Task item
Set down every entry below exactly as it stands.

Records to process
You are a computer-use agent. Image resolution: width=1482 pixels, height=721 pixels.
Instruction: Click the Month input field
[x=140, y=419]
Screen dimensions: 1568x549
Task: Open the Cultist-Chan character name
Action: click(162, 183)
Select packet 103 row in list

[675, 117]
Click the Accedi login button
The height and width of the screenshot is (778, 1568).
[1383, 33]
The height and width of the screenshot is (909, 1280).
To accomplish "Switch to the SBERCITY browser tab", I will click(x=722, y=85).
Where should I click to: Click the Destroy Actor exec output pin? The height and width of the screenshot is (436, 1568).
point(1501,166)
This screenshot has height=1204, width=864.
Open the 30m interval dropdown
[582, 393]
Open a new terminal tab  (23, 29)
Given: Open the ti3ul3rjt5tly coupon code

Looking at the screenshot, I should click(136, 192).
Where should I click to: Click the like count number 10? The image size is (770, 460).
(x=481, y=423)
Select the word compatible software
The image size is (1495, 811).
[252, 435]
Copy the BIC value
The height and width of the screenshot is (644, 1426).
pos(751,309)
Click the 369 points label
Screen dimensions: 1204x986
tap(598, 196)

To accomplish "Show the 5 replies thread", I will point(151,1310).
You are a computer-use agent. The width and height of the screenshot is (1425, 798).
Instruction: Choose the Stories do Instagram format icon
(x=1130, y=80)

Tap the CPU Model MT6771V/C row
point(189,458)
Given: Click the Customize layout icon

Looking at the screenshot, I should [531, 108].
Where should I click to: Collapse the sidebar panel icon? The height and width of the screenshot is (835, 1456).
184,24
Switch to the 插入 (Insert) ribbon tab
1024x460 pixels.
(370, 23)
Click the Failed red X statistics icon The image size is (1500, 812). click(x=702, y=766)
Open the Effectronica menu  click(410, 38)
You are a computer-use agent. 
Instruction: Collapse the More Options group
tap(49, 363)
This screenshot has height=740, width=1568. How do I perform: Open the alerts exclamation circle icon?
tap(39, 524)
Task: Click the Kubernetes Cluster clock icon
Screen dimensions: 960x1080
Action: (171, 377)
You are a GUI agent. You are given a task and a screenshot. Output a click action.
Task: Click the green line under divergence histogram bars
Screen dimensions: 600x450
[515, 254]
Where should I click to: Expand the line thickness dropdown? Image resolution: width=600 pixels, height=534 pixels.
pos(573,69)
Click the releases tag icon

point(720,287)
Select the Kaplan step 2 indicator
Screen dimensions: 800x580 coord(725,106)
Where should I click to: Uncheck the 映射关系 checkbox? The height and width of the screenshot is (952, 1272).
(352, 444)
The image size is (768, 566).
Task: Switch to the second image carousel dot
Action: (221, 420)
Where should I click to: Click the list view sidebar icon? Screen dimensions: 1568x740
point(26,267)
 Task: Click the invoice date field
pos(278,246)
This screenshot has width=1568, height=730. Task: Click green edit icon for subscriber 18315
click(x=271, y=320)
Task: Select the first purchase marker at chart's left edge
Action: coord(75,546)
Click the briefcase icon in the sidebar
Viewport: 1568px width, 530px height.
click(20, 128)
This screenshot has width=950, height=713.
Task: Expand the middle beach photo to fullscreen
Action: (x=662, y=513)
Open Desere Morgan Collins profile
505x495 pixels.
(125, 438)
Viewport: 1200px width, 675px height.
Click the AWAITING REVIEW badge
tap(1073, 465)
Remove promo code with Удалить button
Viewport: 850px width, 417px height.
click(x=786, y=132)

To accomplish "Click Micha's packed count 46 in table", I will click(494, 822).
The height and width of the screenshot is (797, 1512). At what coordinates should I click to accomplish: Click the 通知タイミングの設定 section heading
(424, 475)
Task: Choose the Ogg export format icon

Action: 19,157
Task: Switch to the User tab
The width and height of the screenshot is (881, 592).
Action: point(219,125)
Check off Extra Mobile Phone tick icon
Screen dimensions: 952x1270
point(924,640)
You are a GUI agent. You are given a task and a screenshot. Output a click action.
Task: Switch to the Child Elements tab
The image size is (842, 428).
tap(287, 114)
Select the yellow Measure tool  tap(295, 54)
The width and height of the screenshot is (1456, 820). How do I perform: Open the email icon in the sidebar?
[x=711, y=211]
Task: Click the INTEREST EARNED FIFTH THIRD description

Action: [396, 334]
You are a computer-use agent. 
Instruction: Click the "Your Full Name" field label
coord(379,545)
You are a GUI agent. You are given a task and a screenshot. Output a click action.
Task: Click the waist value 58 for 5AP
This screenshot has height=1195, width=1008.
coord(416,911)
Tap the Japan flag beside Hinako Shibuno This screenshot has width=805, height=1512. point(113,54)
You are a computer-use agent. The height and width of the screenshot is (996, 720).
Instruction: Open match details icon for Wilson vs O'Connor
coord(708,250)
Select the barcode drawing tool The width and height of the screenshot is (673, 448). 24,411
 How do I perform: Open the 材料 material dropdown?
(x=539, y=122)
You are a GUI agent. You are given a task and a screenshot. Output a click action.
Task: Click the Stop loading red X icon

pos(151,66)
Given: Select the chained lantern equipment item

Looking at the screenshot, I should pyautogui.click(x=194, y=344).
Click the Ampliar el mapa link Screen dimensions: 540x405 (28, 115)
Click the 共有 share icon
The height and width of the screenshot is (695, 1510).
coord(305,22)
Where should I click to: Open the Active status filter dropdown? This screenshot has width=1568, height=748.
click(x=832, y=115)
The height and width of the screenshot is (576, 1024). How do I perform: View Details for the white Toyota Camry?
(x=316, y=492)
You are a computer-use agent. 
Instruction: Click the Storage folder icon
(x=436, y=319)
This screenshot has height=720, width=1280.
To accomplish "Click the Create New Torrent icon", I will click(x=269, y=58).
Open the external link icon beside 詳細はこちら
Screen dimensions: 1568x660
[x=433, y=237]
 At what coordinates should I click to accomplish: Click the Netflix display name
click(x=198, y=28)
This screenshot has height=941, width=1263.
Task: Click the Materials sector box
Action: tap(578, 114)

Written reply
You are a computer-use agent. Image resolution: width=1482 pixels, height=721 pixels.
Instruction: Click the Month input field
[x=140, y=419]
Screen dimensions: 1568x549
Task: Open the Cultist-Chan character name
Action: click(162, 183)
Select packet 103 row in list

[675, 117]
Click the Accedi login button
The height and width of the screenshot is (778, 1568).
[1383, 33]
The height and width of the screenshot is (909, 1280).
To accomplish "Switch to the SBERCITY browser tab", I will click(x=722, y=85).
Where should I click to: Click the Destroy Actor exec output pin? The height and width of the screenshot is (436, 1568).
point(1501,166)
This screenshot has height=1204, width=864.
Open the 30m interval dropdown
[582, 393]
Open a new terminal tab  (23, 29)
Given: Open the ti3ul3rjt5tly coupon code

Looking at the screenshot, I should click(136, 192).
Where should I click to: Click the like count number 10? The image size is (770, 460).
(x=481, y=423)
Select the word compatible software
The image size is (1495, 811).
[252, 435]
Copy the BIC value
The height and width of the screenshot is (644, 1426).
pos(751,309)
Click the 369 points label
Screen dimensions: 1204x986
tap(598, 196)

To accomplish "Show the 5 replies thread", I will point(151,1310).
You are a computer-use agent. The width and height of the screenshot is (1425, 798).
Instruction: Choose the Stories do Instagram format icon
(x=1130, y=80)

Tap the CPU Model MT6771V/C row
point(189,458)
Given: Click the Customize layout icon

Looking at the screenshot, I should [531, 108].
Where should I click to: Collapse the sidebar panel icon? The height and width of the screenshot is (835, 1456).
184,24
Switch to the 插入 (Insert) ribbon tab
1024x460 pixels.
(370, 23)
Click the Failed red X statistics icon The image size is (1500, 812). click(x=702, y=766)
Open the Effectronica menu  click(410, 38)
You are a computer-use agent. 
Instruction: Collapse the More Options group
tap(49, 363)
This screenshot has height=740, width=1568. How do I perform: Open the alerts exclamation circle icon?
tap(39, 524)
Task: Click the Kubernetes Cluster clock icon
Screen dimensions: 960x1080
Action: (171, 377)
You are a GUI agent. You are given a task and a screenshot. Output a click action.
Task: Click the green line under divergence histogram bars
Screen dimensions: 600x450
[515, 254]
Where should I click to: Expand the line thickness dropdown? Image resolution: width=600 pixels, height=534 pixels.
pos(573,69)
Click the releases tag icon

point(720,287)
Select the Kaplan step 2 indicator
Screen dimensions: 800x580 coord(725,106)
Where should I click to: Uncheck the 映射关系 checkbox? The height and width of the screenshot is (952, 1272).
(352, 444)
The image size is (768, 566).
Task: Switch to the second image carousel dot
Action: (221, 420)
Where should I click to: Click the list view sidebar icon? Screen dimensions: 1568x740
point(26,267)
 Task: Click the invoice date field
pos(278,246)
This screenshot has width=1568, height=730. Task: Click green edit icon for subscriber 18315
click(x=271, y=320)
Task: Select the first purchase marker at chart's left edge
Action: coord(75,546)
Click the briefcase icon in the sidebar
Viewport: 1568px width, 530px height.
click(20, 128)
This screenshot has width=950, height=713.
Task: Expand the middle beach photo to fullscreen
Action: (x=662, y=513)
Open Desere Morgan Collins profile
505x495 pixels.
(125, 438)
Viewport: 1200px width, 675px height.
Click the AWAITING REVIEW badge
tap(1073, 465)
Remove promo code with Удалить button
Viewport: 850px width, 417px height.
click(x=786, y=132)

To accomplish "Click Micha's packed count 46 in table", I will click(494, 822).
The height and width of the screenshot is (797, 1512). At what coordinates should I click to accomplish: Click the 通知タイミングの設定 section heading
(424, 475)
Task: Choose the Ogg export format icon

Action: 19,157
Task: Switch to the User tab
The width and height of the screenshot is (881, 592).
Action: point(219,125)
Check off Extra Mobile Phone tick icon
Screen dimensions: 952x1270
point(924,640)
You are a GUI agent. You are given a task and a screenshot. Output a click action.
Task: Switch to the Child Elements tab
The image size is (842, 428).
tap(287, 114)
Select the yellow Measure tool  tap(295, 54)
The width and height of the screenshot is (1456, 820). How do I perform: Open the email icon in the sidebar?
[x=711, y=211]
Task: Click the INTEREST EARNED FIFTH THIRD description

Action: [396, 334]
You are a computer-use agent. 
Instruction: Click the "Your Full Name" field label
coord(379,545)
You are a GUI agent. You are given a task and a screenshot. Output a click action.
Task: Click the waist value 58 for 5AP
This screenshot has height=1195, width=1008.
coord(416,911)
Tap the Japan flag beside Hinako Shibuno This screenshot has width=805, height=1512. point(113,54)
You are a computer-use agent. The height and width of the screenshot is (996, 720).
Instruction: Open match details icon for Wilson vs O'Connor
coord(708,250)
Select the barcode drawing tool The width and height of the screenshot is (673, 448). 24,411
 How do I perform: Open the 材料 material dropdown?
(x=539, y=122)
You are a GUI agent. You are given a task and a screenshot. Output a click action.
Task: Click the Stop loading red X icon

pos(151,66)
Given: Select the chained lantern equipment item

Looking at the screenshot, I should pyautogui.click(x=194, y=344).
Click the Ampliar el mapa link Screen dimensions: 540x405 (28, 115)
Click the 共有 share icon
The height and width of the screenshot is (695, 1510).
coord(305,22)
Where should I click to: Open the Active status filter dropdown? This screenshot has width=1568, height=748.
click(x=832, y=115)
The height and width of the screenshot is (576, 1024). How do I perform: View Details for the white Toyota Camry?
(x=316, y=492)
You are a computer-use agent. 
Instruction: Click the Storage folder icon
(x=436, y=319)
This screenshot has height=720, width=1280.
To accomplish "Click the Create New Torrent icon", I will click(x=269, y=58).
Open the external link icon beside 詳細はこちら
Screen dimensions: 1568x660
[x=433, y=237]
 At what coordinates should I click to accomplish: Click the Netflix display name
click(x=198, y=28)
This screenshot has height=941, width=1263.
Task: Click the Materials sector box
Action: tap(578, 114)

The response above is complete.